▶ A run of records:
##############################

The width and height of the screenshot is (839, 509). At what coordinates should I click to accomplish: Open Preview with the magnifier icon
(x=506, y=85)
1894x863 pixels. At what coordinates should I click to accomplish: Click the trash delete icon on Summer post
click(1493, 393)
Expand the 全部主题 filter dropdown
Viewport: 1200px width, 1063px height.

##############################

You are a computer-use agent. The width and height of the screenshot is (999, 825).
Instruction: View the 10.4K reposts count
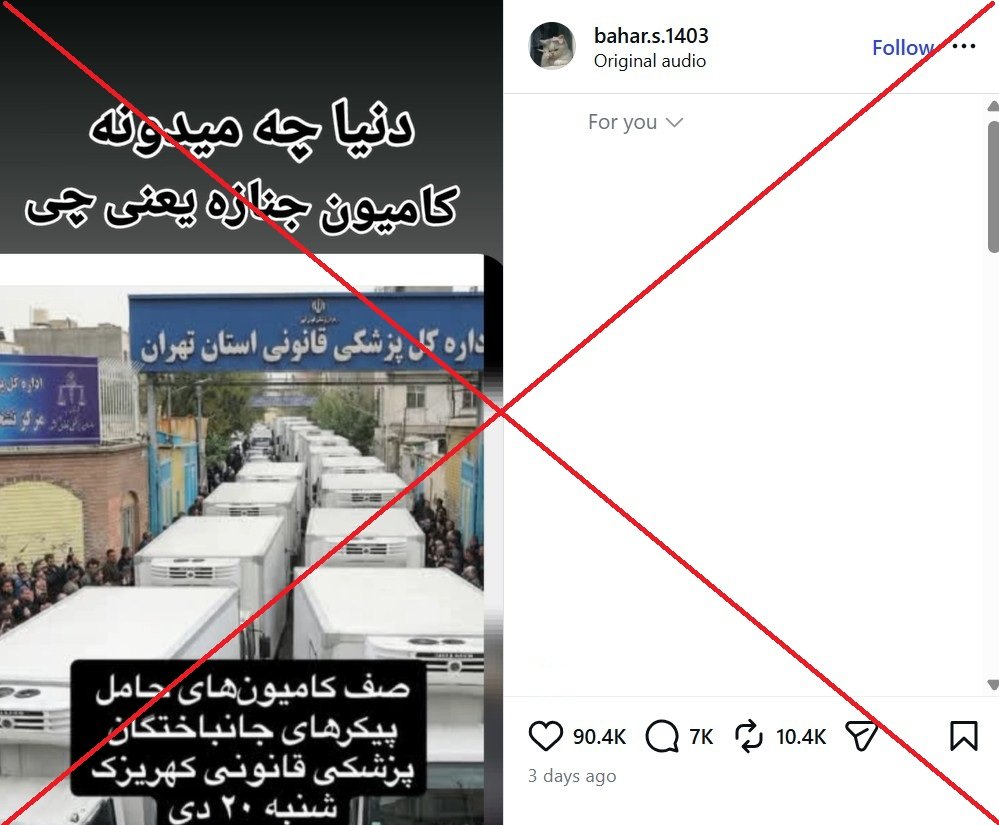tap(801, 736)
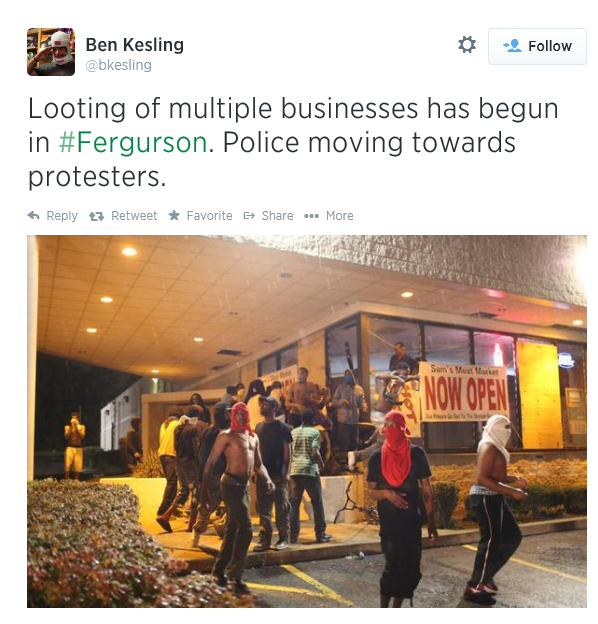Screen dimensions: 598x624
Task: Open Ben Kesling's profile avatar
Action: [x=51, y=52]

##############################

Write out again the lines from the one with "The width and height of the screenshot is (839, 509)." up to and including the one with "Viewport: 1200px width, 1063px height.", switching "Summer post" to "Winter post" and keeping everything else the same.

▶ Correct answer:
The width and height of the screenshot is (839, 509). At what coordinates should I click to accomplish: Open Preview with the magnifier icon
(x=506, y=85)
1894x863 pixels. At what coordinates should I click to accomplish: Click the trash delete icon on Winter post
click(1493, 393)
Expand the 全部主题 filter dropdown
Viewport: 1200px width, 1063px height.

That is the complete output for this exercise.